We conducted a facility based retrospective cohort study in Addis Ababa public health institutions, from February 20 to May 20, 2019. Addis Ababa is the capital city of Ethiopia and seat of the African Union and Economic Commission for Africa. Addis Ababa has a population of 7.178 million as estimated in 2018. There are 11 hospitals and 100 health centers in Addis Ababa. There are also over 34 private hospitals and over 700 private clinics in Addis Ababa city. All hospitals provide inpatient and outpatient service. Most of those institutions provide ART and PMTCT service.

Source and Study Population

The source population was all HIVdiscordant couples tested and who received service in the PMTCT unit of Addis Ababa public health institutions from September 1, 2013 to September 30, 2018. The study population was all eligible medical records of HIV-discordant couples tested and who received service in the PMTCT unit of selected health institutions from September 1, 2013 to September 30, 2018.

Sample Size Determination

All seronegative male partners of HIV-positive woman tested in selected health institutions from September 1, 2013 to September 30, 2018 were screened for inclusion criteria. Six hundred and twenty-eight (628) discordant couples registered in this period. Among them 401 (63.8%) medical charts did not fulfil the inclusion criteria. The majority of them 301 (75.1%) had no partner follow-up. Lost and incomplete medical charts were 42 (10.5%) and 49 (12.2%), respectively. The remaining 9 (2.2%) had less than three months follow-up. Finally, only 227 seronegative male partners living with HIV-positive female partners were eligible for the study. Then all eligible (227) participants included in the study were taken as the final sample size.

Sampling Procedure

Four hospitals and ten health centers were selected randomly by lottery method among public health institutions to provide PMTCT and ART services. In Ethiopia Option B+ PMTCT, registration began in 2013.

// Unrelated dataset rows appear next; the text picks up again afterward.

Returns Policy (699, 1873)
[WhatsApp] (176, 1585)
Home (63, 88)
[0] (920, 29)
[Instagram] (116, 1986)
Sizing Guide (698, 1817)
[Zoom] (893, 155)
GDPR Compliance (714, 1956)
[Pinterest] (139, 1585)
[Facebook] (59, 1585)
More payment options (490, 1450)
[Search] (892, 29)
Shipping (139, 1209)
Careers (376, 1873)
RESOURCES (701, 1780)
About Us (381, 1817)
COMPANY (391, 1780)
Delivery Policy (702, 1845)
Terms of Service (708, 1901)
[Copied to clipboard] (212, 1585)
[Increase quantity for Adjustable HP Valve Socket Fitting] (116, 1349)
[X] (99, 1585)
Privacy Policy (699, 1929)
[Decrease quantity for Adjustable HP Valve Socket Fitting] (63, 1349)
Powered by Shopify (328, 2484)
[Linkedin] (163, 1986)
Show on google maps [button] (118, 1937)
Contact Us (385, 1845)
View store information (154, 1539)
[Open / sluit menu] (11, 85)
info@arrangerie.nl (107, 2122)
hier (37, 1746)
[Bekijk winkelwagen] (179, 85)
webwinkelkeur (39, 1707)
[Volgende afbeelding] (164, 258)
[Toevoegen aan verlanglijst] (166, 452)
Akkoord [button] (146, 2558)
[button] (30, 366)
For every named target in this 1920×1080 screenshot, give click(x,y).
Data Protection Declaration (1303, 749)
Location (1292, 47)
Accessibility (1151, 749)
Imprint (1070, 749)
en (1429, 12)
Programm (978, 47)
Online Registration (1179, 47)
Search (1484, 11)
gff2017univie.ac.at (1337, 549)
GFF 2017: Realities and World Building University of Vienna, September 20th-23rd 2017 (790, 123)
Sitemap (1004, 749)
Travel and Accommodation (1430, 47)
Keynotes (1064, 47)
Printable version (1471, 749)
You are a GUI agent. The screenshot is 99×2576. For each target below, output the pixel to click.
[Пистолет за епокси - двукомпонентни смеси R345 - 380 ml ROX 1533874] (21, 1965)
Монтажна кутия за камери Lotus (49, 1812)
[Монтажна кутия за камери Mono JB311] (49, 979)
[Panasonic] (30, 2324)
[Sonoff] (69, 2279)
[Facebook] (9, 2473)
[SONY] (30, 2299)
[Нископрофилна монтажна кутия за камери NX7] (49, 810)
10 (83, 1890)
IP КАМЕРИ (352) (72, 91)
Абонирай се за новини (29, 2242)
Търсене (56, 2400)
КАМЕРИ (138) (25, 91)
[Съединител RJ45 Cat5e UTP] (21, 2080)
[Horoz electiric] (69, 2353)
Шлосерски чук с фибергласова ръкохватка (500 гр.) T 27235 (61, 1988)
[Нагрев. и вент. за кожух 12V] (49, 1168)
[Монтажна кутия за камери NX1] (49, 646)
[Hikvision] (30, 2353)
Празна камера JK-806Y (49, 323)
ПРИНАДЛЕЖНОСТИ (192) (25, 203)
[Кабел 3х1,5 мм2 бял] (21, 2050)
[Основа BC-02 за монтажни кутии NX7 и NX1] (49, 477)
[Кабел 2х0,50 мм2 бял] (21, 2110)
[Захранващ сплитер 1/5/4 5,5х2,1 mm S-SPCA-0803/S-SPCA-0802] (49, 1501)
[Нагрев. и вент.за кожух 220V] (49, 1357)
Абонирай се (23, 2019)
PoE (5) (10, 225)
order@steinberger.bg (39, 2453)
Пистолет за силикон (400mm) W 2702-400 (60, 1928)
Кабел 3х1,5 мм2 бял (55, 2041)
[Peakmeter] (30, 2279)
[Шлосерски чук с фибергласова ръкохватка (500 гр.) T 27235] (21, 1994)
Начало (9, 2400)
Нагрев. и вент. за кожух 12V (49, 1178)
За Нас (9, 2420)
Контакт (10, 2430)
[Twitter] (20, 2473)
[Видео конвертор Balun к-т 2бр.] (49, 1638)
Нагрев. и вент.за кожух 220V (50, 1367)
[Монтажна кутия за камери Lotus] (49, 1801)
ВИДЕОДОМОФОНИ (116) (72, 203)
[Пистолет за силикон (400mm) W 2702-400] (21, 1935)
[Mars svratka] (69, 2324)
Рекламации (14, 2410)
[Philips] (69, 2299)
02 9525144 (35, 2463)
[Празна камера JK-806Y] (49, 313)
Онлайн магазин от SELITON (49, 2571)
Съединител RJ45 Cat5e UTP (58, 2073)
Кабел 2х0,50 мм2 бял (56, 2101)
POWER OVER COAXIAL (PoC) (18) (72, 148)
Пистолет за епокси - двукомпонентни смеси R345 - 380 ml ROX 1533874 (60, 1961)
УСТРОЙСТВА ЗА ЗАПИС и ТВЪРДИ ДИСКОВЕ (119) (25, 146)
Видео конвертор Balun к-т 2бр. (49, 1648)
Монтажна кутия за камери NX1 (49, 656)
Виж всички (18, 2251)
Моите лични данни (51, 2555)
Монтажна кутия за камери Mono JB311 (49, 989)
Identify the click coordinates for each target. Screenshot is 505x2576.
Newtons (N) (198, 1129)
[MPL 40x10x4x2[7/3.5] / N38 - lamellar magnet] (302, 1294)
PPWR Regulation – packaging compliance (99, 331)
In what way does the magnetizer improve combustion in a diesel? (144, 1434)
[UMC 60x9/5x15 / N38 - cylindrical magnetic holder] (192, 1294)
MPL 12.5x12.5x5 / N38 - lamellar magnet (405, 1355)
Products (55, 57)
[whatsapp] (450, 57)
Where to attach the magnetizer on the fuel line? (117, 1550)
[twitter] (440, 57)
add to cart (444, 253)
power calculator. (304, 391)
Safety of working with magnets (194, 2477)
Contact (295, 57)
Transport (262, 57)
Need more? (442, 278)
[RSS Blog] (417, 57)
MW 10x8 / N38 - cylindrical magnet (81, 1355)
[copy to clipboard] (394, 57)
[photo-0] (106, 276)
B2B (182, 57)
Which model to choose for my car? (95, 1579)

All medical charts of discordant couples registered from September 1, 2013 to September 30, 2018 were collected in selected health institutions and screened for completeness, partner visit, and duration of follow-up. Finally, all eligible samples were selected, census sampling was used.

Data Collection Method

Structured checklist prepared from national ART follow-up chart and similar studies were used to review charts retrospectively.9,24 The data was collected from a medical recorded chart of discordant couples. Four BSc nurse data collectors and one MSc nurse supervisor were assigned to collect the data. One-day training on the process of data collection was organized for the data collectors and the assigned supervisor. First all medical charts of a discordant couple recorded from September 1, 2013 to September 30, 2018 were collected and only charts that met the inclusion criteria were selected and reviewed. Discordant partners advised to have a test every six months but the majority of them showed suspension to test with in their appointment. The median time to test the partner for the first time after diagnosis of index case was eight months. This adjournment might be due to delayed disclosure or partner declines the test.

Dependent and Independent Variables

The outcome variable is “Rate of HIV seroconversion” and the independent variables include sociodemographic characteristics, index partner treatments, health status of index partner, personal behavior, and fertility desire.

Conceptual and Operational Definition

Discordant Couple

Discordant couple is a couple in which one partner is HIV positive and other partner is HIV negative in couples HIV test.25

Index Partner

Index partner shows the HIV-positive partner in a discordant couple.

Time of ART Initiation

Early: ART started in CD4 level between 350 and 500 cells/µL or above and Late: ART started in CD4 count <350 cells/µL.26

ART Treatment Adherence

Good: if the adherence is >95% (missing ≤2 doses in 30 dose or ≤3 doses in 60 doses). Fair: 85–94% (missing 3–5 doses in 30 dose or 3–9 doses in 60 dose).Poor: <85% (missing ≥9 doses in 30 doses or >9 doses in 60 doses).24

Incomplete Recorded Charts

Chart that lacks major variables (time of diagnosis as discordant, time of seroconversion, partner's HIV status, CD count, condom use, and history of ART initiation.

Index Partner CD4 Count

Last CD4 count: CD4 number at the end of follow-up. CD4 count at diagnosis: CD4 count while the couple diagnosed as discordant.

Fertility Desire

A women who has an interest in having children in the future.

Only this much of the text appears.